▶ _What the task requires_:
Count the lines below that contain the string "pyautogui", treating uppercase and lowercase as different, and reply with only the number.

──────────────────────────────

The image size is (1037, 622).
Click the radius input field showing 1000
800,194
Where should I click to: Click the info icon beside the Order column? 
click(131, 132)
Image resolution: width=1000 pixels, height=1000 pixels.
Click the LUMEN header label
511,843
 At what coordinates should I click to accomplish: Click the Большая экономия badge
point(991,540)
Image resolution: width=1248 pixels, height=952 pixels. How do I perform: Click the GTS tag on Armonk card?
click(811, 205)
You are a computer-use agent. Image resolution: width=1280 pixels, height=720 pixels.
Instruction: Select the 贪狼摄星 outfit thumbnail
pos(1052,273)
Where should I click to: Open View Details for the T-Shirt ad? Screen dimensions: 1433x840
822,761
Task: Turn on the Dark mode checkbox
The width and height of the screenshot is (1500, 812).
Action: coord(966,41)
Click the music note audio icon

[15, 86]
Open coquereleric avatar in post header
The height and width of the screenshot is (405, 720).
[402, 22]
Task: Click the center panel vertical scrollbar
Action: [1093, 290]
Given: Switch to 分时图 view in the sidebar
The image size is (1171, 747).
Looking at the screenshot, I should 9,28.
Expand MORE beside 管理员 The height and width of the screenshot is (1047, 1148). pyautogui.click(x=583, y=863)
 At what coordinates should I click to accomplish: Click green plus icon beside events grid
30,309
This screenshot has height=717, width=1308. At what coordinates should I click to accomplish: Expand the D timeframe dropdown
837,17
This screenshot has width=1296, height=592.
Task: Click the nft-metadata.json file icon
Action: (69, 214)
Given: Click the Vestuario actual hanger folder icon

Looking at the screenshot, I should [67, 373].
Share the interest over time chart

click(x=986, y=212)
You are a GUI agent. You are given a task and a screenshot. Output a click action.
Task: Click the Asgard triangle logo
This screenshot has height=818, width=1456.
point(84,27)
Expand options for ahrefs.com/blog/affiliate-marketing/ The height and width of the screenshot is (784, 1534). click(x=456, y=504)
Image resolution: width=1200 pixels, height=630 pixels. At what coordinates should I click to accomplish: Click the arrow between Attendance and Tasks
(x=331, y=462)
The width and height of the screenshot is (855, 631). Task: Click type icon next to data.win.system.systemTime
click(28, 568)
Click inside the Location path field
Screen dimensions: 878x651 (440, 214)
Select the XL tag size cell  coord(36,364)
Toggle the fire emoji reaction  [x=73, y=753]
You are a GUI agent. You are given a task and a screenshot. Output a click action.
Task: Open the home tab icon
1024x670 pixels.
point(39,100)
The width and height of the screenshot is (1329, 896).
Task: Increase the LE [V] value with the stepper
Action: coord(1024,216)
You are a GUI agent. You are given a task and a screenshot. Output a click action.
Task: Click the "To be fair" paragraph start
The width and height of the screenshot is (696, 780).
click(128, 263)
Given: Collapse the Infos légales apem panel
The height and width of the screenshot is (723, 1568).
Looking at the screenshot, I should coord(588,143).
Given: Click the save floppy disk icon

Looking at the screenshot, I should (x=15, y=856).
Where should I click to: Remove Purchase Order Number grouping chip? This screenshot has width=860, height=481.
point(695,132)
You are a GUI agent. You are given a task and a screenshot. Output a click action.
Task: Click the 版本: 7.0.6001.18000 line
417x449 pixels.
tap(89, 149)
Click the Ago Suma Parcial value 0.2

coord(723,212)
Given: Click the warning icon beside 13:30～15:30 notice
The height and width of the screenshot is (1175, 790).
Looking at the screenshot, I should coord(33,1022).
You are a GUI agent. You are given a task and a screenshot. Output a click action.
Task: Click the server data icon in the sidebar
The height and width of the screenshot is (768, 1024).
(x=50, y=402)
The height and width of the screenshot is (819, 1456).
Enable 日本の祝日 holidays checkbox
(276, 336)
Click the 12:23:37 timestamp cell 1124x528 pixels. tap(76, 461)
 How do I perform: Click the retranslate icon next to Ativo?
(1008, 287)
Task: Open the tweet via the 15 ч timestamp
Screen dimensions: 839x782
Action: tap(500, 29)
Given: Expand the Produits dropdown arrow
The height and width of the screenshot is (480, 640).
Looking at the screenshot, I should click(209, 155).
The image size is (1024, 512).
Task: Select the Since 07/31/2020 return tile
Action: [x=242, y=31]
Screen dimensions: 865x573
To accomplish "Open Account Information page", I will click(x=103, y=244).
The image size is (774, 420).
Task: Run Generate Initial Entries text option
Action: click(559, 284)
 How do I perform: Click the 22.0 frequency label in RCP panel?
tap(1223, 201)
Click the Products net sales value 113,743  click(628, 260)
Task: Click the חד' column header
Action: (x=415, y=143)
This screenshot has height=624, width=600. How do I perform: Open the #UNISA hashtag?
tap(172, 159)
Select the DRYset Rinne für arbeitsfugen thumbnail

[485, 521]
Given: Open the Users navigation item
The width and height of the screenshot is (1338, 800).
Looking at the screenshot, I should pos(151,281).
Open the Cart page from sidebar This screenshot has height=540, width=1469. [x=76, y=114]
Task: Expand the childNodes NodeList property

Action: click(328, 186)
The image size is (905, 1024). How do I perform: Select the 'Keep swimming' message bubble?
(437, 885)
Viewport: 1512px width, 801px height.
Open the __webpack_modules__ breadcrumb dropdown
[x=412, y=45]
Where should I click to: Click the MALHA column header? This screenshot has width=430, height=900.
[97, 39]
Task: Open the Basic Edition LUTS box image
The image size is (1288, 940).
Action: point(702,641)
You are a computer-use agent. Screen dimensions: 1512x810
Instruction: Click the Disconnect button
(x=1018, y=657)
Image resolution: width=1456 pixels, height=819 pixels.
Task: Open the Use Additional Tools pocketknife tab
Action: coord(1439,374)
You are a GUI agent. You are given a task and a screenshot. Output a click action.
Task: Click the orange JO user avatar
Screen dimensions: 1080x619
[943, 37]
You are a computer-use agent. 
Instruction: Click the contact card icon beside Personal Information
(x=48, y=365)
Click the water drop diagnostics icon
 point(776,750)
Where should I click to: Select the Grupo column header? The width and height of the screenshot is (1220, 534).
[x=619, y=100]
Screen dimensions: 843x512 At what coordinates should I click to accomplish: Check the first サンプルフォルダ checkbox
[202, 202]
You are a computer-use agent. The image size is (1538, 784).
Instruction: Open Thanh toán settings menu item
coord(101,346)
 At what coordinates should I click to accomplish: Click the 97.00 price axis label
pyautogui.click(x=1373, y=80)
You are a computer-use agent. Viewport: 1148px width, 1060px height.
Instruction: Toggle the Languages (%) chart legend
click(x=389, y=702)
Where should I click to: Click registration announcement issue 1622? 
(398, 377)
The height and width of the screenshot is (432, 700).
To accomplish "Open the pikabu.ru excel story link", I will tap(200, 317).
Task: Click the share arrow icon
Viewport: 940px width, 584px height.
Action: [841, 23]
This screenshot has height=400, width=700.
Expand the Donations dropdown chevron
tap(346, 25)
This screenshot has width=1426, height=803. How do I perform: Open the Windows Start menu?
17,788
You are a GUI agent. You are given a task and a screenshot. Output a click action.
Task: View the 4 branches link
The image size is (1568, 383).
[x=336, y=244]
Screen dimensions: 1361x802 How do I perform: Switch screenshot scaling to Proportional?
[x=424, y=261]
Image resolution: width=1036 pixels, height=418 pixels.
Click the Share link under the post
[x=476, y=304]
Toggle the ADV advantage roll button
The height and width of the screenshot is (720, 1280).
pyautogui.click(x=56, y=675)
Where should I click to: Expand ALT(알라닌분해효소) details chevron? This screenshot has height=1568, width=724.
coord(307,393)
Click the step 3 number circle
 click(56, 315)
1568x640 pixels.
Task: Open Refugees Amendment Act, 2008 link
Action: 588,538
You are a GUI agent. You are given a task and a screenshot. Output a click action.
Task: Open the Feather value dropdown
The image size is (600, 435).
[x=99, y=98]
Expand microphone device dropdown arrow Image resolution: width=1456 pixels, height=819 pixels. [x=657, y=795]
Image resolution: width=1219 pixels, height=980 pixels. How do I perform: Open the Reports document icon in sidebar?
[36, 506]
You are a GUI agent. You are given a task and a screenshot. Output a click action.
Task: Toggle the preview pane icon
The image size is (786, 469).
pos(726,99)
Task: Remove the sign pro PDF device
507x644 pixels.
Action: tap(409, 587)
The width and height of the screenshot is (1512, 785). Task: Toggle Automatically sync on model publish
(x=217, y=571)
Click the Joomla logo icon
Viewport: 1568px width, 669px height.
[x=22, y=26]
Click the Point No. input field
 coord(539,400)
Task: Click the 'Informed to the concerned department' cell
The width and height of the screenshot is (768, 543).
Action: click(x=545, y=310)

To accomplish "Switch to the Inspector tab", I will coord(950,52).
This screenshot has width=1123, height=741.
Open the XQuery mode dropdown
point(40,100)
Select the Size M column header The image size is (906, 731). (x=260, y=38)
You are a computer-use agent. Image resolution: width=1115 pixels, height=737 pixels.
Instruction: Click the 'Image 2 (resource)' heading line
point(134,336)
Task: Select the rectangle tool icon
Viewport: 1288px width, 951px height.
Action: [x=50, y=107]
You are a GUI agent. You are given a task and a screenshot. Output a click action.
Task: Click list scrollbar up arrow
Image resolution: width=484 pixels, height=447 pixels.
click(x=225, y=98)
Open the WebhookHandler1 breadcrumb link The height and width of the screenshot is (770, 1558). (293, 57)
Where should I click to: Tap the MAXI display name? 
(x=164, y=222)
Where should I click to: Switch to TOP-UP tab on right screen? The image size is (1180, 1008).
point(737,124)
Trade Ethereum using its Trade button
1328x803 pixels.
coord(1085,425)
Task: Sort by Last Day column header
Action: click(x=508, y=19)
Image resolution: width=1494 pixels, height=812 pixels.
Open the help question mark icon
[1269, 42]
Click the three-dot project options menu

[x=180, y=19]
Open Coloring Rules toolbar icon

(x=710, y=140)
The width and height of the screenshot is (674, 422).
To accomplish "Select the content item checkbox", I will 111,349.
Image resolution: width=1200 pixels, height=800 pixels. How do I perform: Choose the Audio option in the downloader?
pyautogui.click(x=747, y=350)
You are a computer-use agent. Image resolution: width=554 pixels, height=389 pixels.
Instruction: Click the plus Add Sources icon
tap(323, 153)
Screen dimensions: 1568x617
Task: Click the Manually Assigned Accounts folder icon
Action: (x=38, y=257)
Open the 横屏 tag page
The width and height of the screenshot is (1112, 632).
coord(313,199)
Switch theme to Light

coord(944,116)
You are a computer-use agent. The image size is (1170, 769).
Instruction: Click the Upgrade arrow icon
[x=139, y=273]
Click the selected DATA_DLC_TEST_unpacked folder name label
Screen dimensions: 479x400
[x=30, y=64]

──────────────────────────────

▶ _Task answer_:
4